━━━ SUPPLIED MATERIAL

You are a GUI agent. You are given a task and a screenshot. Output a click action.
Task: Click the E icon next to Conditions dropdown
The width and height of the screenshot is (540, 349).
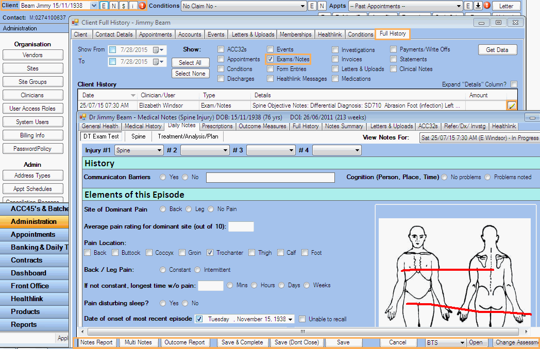[312, 6]
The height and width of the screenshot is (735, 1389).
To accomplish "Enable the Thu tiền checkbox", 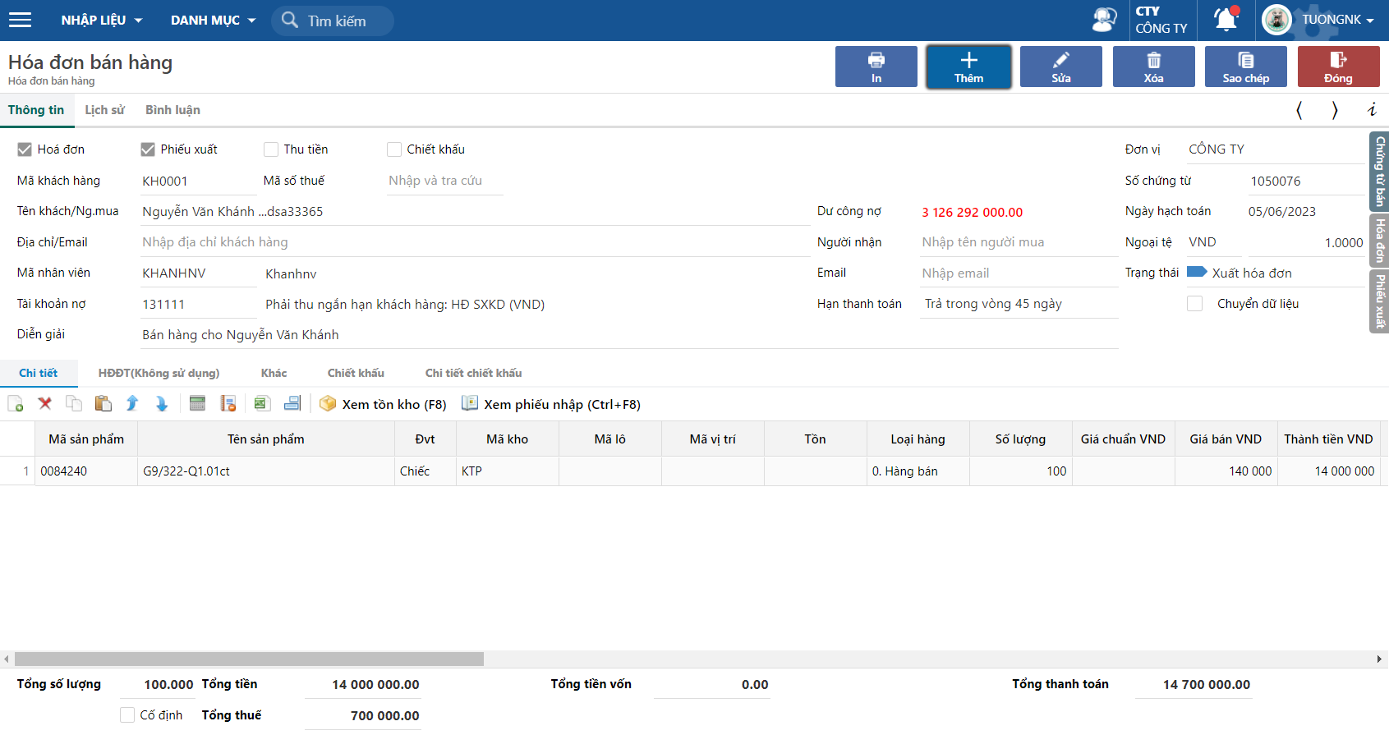I will [x=271, y=149].
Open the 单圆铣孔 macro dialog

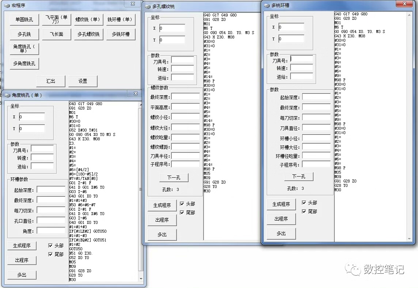tap(24, 20)
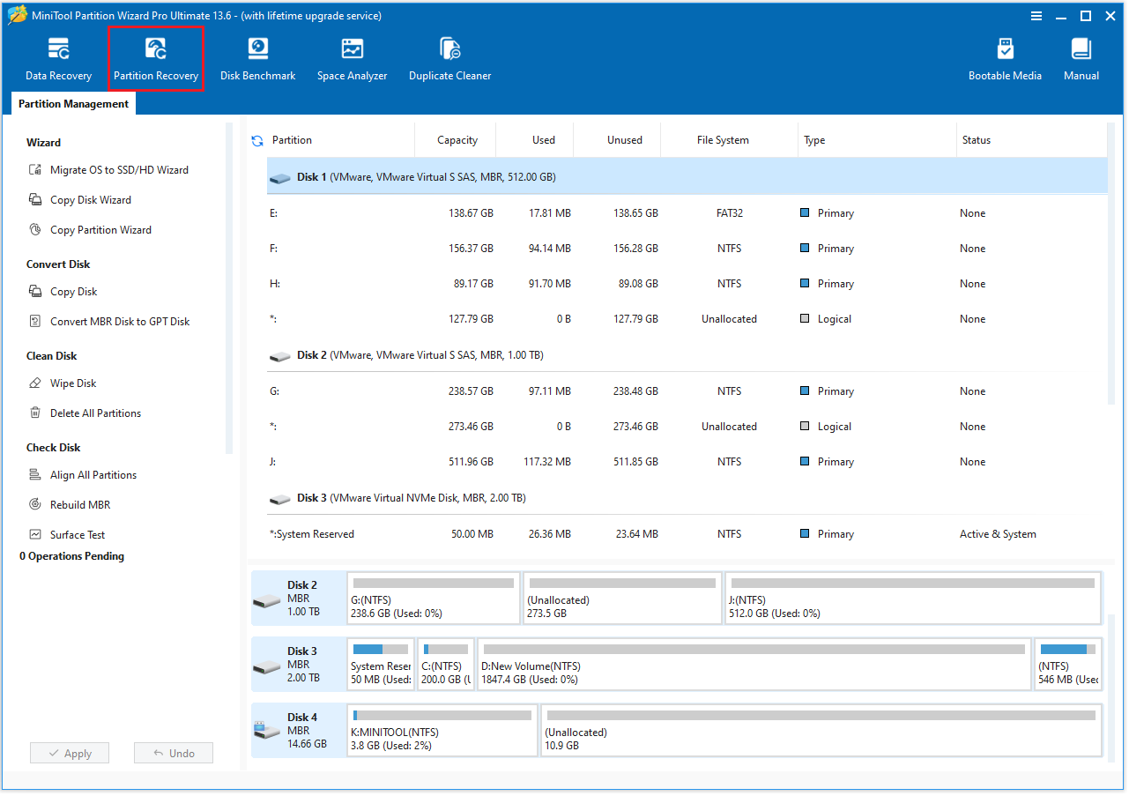Start the Duplicate Cleaner
This screenshot has height=796, width=1129.
(449, 57)
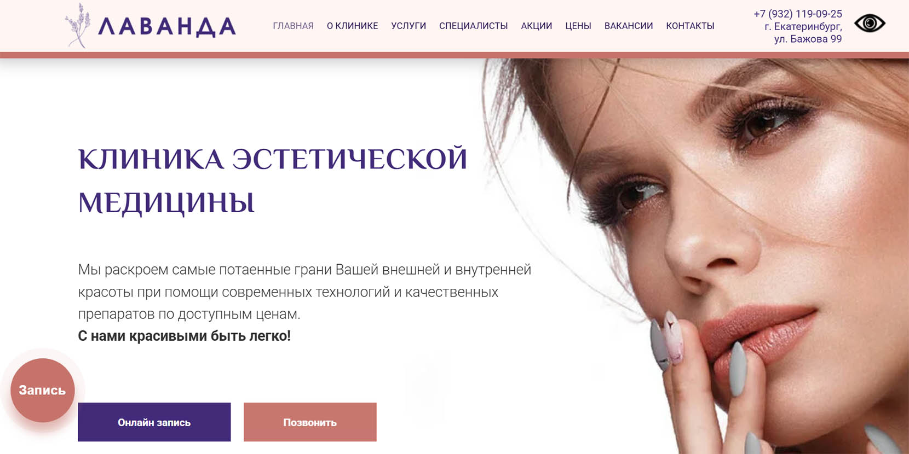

━━━━━━

> _WHAT IS BEING ASKED_: Write out, word for word, the lines from the first line of the entries through the one containing "The height and", both included. Leave out the pictures.

> _WORKED SOLUTION_:
You are a GUI agent. You are given a task and a screenshot. Output a click action.
Task: Click the E icon next to Conditions dropdown
The width and height of the screenshot is (540, 349).
[312, 6]
The height and width of the screenshot is (735, 1389).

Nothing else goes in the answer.